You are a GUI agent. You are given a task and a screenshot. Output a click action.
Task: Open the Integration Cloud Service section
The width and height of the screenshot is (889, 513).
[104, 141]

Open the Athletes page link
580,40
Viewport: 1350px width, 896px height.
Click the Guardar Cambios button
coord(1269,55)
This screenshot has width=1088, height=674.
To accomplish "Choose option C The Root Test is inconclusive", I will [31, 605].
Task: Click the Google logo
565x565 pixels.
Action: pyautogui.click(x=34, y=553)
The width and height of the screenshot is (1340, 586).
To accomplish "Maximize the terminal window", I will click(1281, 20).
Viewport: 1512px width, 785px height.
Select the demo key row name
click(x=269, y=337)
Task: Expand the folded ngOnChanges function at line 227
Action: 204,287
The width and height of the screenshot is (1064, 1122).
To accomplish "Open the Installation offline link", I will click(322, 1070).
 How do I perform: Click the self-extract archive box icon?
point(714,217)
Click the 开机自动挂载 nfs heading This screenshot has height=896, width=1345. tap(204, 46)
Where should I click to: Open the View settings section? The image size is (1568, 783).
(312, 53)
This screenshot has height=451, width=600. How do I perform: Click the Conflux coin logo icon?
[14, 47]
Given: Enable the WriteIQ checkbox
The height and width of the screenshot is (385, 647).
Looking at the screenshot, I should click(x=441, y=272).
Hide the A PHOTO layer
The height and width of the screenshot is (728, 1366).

▶ [TASK REQUIREMENTS]
The word "Viewport" may appear in lines of the entries. State how many lines hold it, as a number alone.

▶ [WRITTEN ANSWER]
2